··· Belge bölümü

Tıpkı haftalarca sokaklarda İstanbul Sözleşmesi’nden vazgeçmeyeceğimizi haykırdığımız gibi, dünyadaki bütün Onur Haftalarını savunmakta da kararlıyız. Stonewall’da baskı uygularsınız, dünyanın her yerinde yeşeririz, İstanbul’da etkinliklerimizi yasaklarsınız, Mersin’de kesişiriz. Çünkü biz hepimiz, tam da kesiştiğimiz yerlerden birbirimizin çaresiyiz.

10 yıl sonra 1 Temmuz’da tek adamın kararıyla çıkarıldığımız İstanbul Sözleşmesi’nde: devletlerin; kişilere “cinsiyet, toplumsal cinsiyet, ırk, renk, dil, din, siyasi veya başka tür görüş, ulusal veya sosyal köken, cinsel yönelim, engellilik, medeni hal, göçmen veya mülteci statüsü veya başka bir statü gibi, herhangi bir temele dayalı olarak ayrımcılık yapılmaksızın yasaların uygulanmasını sağlayacağı” güvence altına alınmıştır.

Ancak sözleşmeden çıkarılmış olsak da bizler için konu burada kapanmamıştır: biz hiçbirimiz haklarımızdan, varoluşlarımızdan, özgürlüğümüzden, cinsel kimliklerimizden ve cinselliklerimizden vazgeçmiyoruz.

······

** Alıştırma amacı **
Aşağıdaki ifadeler İstanbul Sözleşmesi üzerine olan metinle uyuşuyor mu? Her biri için evet ya da hayır deyin ve karar veren sözleri metinden tırnak içinde birebir aktarın.
1. Sözleşmeden çıkarılma 1 Temmuz'da gerçekleşmiştir.
2. Sözleşmede sayılan ayrımcılık temelleri arasında cinsel yönelim yer almaz.
3. Metne göre sözleşmeden çıkarılmayla birlikte konu kapanmıştır.

··· Sağlanan veriler

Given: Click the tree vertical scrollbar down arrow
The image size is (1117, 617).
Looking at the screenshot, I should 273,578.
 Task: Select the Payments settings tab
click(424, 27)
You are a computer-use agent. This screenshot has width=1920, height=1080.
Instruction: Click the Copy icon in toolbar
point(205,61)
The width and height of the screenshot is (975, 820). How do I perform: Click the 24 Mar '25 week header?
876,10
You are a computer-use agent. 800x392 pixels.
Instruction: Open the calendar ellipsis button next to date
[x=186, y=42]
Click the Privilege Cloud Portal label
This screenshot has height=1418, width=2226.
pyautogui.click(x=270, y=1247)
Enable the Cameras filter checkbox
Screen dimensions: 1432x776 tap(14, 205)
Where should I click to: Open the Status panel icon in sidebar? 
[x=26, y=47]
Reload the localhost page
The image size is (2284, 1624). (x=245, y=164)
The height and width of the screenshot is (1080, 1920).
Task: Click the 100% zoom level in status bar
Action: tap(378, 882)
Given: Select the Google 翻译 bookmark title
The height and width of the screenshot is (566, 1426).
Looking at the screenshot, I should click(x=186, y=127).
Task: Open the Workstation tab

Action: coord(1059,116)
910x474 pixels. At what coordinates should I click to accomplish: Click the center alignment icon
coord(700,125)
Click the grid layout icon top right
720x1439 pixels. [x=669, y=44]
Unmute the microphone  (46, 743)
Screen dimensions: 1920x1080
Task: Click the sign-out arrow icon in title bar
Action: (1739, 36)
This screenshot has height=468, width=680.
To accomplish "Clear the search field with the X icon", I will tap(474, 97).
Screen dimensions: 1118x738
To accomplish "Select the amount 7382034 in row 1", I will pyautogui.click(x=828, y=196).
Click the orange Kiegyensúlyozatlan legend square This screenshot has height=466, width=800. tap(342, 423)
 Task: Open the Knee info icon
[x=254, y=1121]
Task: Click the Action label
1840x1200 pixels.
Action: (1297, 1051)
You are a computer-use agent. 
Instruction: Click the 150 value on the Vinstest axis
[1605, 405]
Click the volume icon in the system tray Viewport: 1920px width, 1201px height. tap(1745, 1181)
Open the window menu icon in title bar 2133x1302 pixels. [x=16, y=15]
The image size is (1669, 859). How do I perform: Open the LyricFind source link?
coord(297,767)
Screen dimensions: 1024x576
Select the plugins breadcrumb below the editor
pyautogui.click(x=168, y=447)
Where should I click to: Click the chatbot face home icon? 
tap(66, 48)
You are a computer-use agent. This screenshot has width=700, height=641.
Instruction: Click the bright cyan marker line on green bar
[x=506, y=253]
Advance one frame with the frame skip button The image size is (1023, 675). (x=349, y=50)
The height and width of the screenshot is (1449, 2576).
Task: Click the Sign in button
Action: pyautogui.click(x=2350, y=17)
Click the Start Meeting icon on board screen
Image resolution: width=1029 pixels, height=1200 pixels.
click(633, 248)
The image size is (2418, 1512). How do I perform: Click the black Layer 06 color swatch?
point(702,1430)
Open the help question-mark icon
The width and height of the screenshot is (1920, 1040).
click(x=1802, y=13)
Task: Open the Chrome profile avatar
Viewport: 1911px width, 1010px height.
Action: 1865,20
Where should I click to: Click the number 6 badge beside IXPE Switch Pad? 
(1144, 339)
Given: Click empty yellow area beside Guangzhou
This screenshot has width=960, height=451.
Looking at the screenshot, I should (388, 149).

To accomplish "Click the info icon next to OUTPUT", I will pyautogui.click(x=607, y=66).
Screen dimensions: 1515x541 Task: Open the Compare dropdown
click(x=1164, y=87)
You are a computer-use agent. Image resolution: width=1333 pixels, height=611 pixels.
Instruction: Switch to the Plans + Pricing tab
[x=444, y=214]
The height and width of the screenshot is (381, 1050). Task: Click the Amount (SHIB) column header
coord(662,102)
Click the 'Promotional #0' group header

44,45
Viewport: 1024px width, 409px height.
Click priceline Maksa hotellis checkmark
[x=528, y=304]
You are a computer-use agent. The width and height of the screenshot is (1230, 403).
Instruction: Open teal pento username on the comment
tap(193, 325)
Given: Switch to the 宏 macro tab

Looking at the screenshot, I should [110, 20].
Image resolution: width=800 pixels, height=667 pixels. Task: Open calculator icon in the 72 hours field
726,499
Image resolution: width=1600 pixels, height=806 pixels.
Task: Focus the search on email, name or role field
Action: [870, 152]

······

** Alıştırma yanıtı **
1. Evet: "10 yıl sonra 1 Temmuz’da tek adamın kararıyla çıkarıldığımız İstanbul Sözleşmesi’nde"
2. Hayır: "ulusal veya sosyal köken, cinsel yönelim, engellilik"
3. Hayır: "bizler için konu burada kapanmamıştır"